→ TASK BRIEF:
Locate each line with the string "Viewport" in the listing below and copy it.

→ DATASET RECORDS:
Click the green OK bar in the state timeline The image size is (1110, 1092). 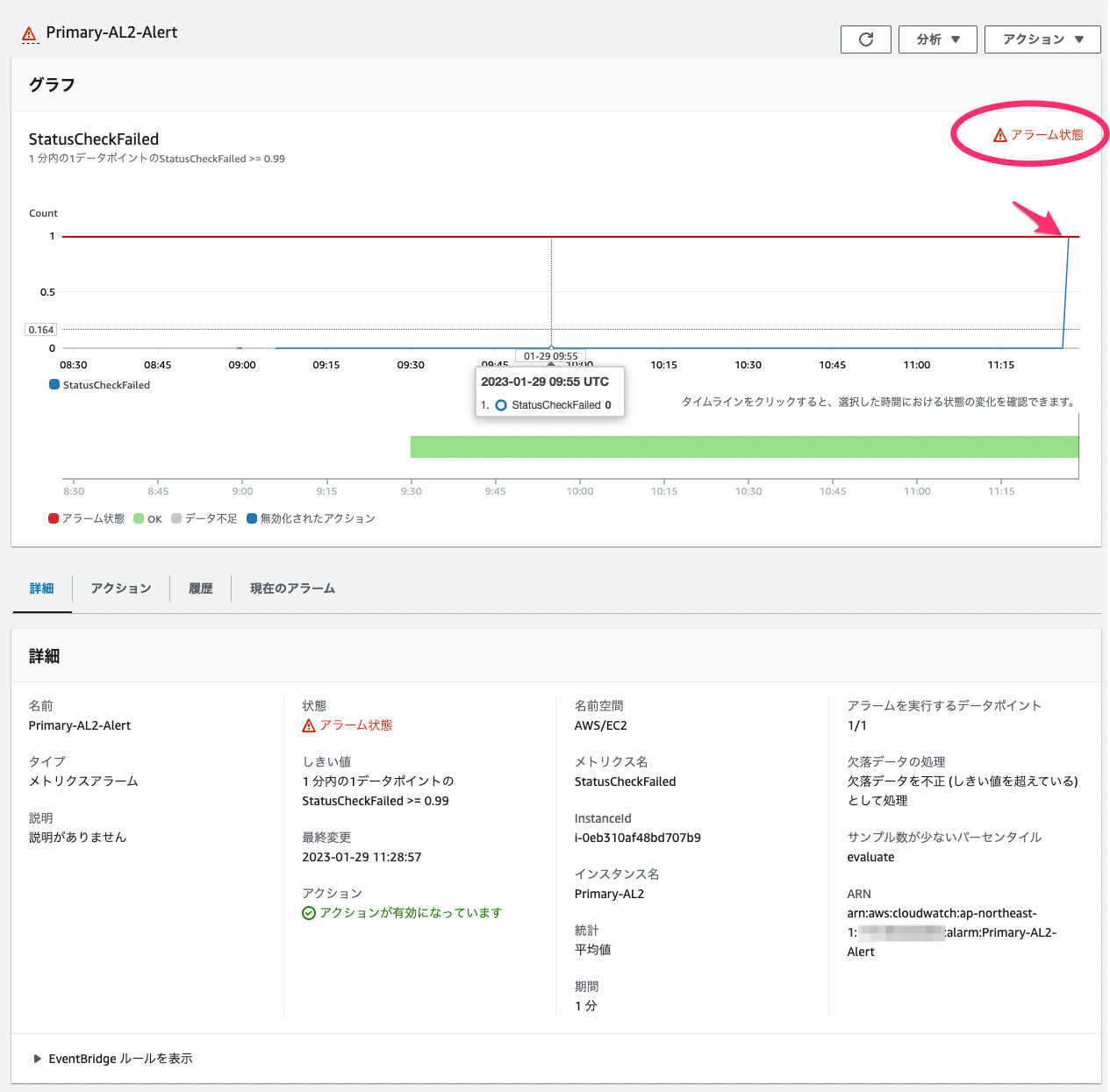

...

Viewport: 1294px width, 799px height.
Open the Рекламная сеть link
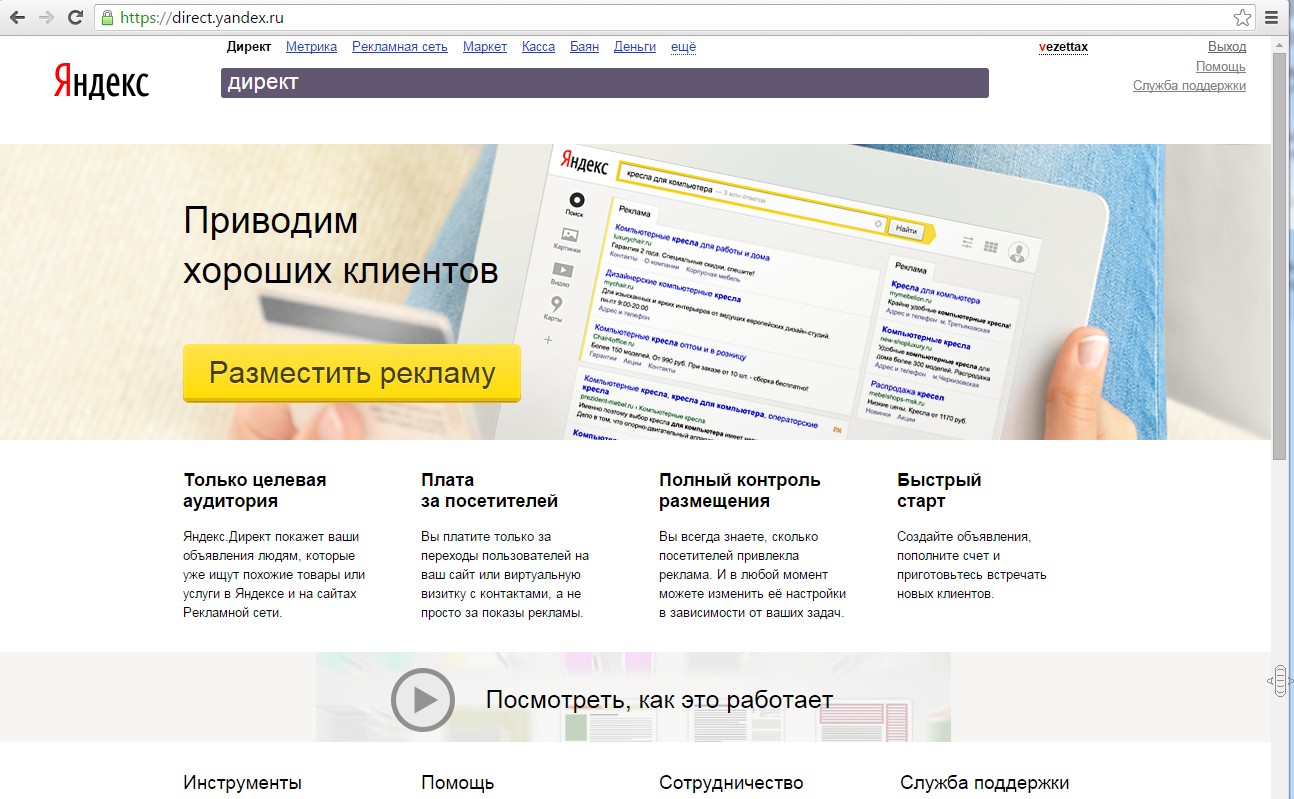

---

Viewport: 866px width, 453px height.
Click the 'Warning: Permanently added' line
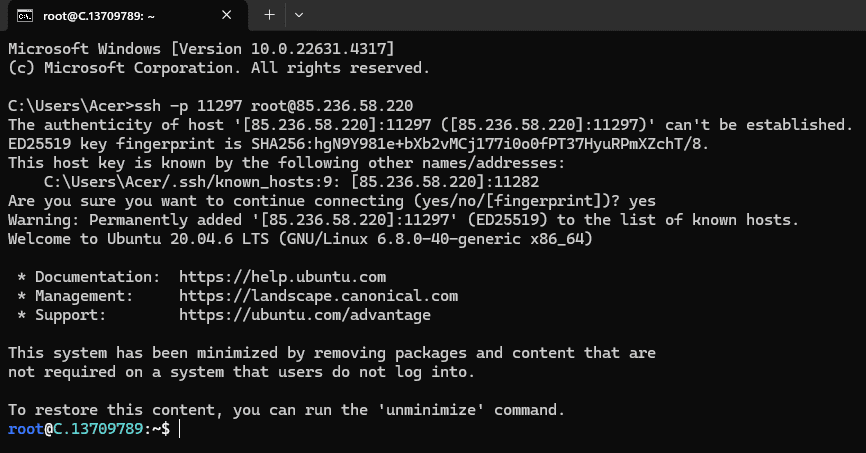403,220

→ RESULT FOR THIS TASK:
Viewport: 1294px width, 799px height.
Viewport: 866px width, 453px height.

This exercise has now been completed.